■ **What this task involves**
Check each line of the records below for the word "plot" and copy those where it appears.

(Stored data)

----------------

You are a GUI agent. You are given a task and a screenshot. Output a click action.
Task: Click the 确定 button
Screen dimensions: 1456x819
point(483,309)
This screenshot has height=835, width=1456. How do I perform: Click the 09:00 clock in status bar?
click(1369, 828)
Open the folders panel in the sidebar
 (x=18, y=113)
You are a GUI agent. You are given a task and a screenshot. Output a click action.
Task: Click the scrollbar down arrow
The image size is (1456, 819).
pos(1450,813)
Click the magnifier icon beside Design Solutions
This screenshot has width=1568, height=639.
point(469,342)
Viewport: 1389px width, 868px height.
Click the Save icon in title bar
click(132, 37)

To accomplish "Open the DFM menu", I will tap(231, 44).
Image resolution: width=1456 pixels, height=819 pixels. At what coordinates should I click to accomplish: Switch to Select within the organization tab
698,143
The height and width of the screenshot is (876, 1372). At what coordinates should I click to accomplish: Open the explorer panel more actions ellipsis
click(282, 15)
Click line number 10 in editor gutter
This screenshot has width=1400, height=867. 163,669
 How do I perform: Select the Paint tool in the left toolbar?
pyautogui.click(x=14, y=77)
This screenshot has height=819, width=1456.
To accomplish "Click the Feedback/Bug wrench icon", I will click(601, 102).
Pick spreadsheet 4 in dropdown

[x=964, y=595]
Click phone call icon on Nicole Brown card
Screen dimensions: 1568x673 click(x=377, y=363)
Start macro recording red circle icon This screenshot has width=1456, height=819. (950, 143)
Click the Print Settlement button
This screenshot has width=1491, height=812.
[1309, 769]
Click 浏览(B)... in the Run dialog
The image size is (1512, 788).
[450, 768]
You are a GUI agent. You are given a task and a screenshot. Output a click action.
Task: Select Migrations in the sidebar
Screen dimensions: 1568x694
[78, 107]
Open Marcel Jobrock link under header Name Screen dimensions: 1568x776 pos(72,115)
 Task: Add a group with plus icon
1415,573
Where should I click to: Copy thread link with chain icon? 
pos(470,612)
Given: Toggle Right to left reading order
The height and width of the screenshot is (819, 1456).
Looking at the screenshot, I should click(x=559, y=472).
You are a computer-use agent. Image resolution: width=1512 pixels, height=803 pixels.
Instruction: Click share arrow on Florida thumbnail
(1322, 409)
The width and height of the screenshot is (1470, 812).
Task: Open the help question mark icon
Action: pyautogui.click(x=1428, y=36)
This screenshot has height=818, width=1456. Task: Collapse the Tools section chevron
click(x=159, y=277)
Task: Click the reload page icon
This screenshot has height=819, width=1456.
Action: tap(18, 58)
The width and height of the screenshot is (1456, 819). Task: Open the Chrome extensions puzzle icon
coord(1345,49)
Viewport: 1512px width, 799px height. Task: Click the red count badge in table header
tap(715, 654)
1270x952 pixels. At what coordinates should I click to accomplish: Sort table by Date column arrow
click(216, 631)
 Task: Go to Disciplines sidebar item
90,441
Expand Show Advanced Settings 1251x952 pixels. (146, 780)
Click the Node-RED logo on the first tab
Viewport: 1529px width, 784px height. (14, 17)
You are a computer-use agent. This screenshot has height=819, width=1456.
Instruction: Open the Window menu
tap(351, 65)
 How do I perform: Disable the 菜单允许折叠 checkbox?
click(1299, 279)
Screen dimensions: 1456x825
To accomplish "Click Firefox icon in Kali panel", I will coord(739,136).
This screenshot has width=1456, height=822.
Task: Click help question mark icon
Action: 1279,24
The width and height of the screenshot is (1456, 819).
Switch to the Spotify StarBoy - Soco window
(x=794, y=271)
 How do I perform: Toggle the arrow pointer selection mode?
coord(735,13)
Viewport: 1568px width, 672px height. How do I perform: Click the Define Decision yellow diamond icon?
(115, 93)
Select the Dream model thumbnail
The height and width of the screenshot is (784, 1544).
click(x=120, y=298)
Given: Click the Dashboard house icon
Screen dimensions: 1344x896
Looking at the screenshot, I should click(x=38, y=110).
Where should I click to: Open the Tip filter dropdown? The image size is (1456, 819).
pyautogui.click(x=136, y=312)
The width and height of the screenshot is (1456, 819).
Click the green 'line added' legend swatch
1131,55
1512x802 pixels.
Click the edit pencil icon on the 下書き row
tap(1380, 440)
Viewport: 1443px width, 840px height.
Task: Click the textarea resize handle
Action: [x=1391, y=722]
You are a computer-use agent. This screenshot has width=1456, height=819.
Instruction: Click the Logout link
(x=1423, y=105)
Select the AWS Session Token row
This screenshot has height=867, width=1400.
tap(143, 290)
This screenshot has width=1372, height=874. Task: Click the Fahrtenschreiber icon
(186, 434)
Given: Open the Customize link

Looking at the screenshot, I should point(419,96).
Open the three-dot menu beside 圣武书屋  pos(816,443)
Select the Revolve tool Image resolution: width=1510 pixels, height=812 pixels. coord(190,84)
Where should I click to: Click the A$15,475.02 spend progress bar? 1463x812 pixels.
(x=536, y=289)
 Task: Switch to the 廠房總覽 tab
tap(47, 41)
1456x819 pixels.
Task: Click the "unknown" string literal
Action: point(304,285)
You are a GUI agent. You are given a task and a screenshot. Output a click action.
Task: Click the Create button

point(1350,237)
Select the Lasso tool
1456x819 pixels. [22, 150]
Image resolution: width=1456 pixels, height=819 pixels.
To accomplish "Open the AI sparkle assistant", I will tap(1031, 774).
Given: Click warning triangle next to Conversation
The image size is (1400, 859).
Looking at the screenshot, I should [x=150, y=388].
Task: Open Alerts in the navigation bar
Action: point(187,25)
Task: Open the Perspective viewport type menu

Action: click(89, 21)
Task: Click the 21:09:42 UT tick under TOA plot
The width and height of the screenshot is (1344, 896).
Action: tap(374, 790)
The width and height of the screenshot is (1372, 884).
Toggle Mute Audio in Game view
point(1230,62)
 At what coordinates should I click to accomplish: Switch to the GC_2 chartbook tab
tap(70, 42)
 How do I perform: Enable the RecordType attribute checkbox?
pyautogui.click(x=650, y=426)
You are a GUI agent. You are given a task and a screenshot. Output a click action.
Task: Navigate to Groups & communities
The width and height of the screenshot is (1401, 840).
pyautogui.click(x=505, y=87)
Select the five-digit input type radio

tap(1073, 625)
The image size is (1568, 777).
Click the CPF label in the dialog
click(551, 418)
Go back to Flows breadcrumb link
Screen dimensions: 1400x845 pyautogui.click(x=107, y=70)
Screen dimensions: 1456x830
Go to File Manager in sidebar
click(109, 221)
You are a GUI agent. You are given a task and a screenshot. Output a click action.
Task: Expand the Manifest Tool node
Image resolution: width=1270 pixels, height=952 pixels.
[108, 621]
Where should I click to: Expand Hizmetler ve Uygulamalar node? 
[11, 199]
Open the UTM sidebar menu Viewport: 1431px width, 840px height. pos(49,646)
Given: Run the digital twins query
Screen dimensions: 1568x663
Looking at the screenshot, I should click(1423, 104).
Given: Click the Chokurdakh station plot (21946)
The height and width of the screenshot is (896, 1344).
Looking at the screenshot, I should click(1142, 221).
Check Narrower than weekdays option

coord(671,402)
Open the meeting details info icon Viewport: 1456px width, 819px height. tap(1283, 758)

----------------

■ **Response to this task**
Task: Click the 21:09:42 UT tick under TOA plot
Given: Click the Chokurdakh station plot (21946)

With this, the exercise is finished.